There are 1,440 minutes in a day, so Poem/1 must show 1,440 distinctive poems to work. The clock encompasses a monochrome e-paper display and pulls its poetry rhymes by way of Wi-Fi from a central server run by Webb’s firm. To save cash, that server pulls poems from ChatGPT’s API and can share them out to many Poem/1 clocks without delay. This prevents pricey API charges that may add up in case your clock had been querying OpenAI’s servers 1,440 instances a day, continuous, endlessly. “I’m reserving a % of the retail value from every clock in a checking account to cowl AI and server prices for five years,” Webb writes.
For hackers, Webb says that you’ll change the back-end server URL of the Poem/1 from the default to no matter you need, so it could actually show customized textual content each minute of the day. Webb says he’ll doc and publish the API when Poem/1 ships.
Hallucination time
Given the Poem/1’s massive language mannequin pedigree, it is maybe not shocking that Poem/1 could generally make up issues (additionally referred to as “hallucination” or “confabulation” within the AI area) to satisfy its job. The LLM that powers ChatGPT is all the time trying to find the most definitely subsequent phrase in a sequence, and generally factuality comes second to fulfilling that mission.
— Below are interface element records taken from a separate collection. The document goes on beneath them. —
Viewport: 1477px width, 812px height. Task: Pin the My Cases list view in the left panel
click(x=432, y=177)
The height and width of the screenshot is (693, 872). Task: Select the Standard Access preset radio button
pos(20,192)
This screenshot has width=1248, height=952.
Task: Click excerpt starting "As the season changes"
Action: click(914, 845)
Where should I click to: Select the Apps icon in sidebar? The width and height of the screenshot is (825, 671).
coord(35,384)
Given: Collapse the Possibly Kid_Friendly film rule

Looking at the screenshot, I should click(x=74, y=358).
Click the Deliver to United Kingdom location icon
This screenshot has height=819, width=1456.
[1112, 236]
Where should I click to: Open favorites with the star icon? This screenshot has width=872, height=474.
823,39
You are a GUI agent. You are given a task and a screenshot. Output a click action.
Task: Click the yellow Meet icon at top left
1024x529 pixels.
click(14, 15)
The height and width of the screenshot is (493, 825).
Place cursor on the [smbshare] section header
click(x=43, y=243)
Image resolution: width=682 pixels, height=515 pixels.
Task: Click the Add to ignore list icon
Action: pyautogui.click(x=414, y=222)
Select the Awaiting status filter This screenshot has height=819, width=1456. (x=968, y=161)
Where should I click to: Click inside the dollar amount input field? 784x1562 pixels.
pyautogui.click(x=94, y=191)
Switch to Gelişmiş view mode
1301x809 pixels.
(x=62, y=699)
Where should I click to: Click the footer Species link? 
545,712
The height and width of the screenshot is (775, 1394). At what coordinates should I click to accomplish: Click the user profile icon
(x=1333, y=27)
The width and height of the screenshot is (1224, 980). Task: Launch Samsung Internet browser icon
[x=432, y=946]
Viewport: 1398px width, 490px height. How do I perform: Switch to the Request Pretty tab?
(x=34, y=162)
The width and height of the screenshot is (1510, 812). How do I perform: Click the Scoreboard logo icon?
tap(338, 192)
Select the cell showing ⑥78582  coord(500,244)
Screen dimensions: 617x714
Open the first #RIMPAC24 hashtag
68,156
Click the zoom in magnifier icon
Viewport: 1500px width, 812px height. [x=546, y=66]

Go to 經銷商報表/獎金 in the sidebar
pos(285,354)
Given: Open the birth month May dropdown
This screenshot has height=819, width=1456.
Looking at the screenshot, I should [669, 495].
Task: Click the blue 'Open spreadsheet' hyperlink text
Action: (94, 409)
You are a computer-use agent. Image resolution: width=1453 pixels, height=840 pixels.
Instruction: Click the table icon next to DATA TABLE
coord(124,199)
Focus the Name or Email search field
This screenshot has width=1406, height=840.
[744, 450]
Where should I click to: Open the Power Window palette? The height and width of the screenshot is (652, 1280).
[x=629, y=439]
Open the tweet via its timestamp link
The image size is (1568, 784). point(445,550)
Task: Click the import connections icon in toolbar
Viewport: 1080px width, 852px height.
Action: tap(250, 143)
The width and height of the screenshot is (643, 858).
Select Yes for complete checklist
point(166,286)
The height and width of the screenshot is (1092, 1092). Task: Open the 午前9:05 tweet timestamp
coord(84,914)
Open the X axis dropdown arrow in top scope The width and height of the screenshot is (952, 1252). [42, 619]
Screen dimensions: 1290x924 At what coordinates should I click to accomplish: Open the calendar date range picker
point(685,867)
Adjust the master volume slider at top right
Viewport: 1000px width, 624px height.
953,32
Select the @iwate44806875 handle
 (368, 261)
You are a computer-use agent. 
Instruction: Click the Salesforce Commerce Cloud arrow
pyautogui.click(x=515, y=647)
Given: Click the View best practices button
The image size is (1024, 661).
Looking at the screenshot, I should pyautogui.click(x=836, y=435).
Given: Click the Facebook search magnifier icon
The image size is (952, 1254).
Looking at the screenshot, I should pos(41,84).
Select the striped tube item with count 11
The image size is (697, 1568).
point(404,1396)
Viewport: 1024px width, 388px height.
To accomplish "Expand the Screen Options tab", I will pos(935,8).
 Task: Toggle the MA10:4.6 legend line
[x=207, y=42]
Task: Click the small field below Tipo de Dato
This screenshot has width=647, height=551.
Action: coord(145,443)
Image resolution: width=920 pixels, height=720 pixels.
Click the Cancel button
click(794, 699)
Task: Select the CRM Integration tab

Additional down on the Kickstarter web page, Webb supplies a photograph of his prototype Poem/1 the place the display reads, “Because the clock strikes eleven forty two, / I rhyme the time, as I all the time do.” Just under, Webb warns, “Poem/1 fibs sometimes. I don’t consider it was truly 11.42 when this picture was taken. The AI hallucinated the time with the intention to make the poem work. What we do for artwork…”
In different clocks, the tendency to unreliably inform the time is likely to be a deadly flaw. However judging by his humorous angle on the Kickstarter web page, Webb apparently sees the clock as extra of a enjoyable artwork challenge than a precision timekeeping instrument. “Don’t depend on this clock in conditions the place timekeeping is significant,” Webb writes, “akin to when you work in air site visitors management or rocket launches or the end line of athletics competitions.”
Poem/1 additionally generally takes poetic license with vocabulary to inform the time. Throughout a humorous second within the Kickstarter promotional video, Webb seems at his clock prototype and reads the rhyme, “A clock that defies all rhyme and motive / 4:30 PM, a temporal teason.” Then he says, “I needed to look ‘teason’ up. It does not imply something, so it is a made-up phrase.”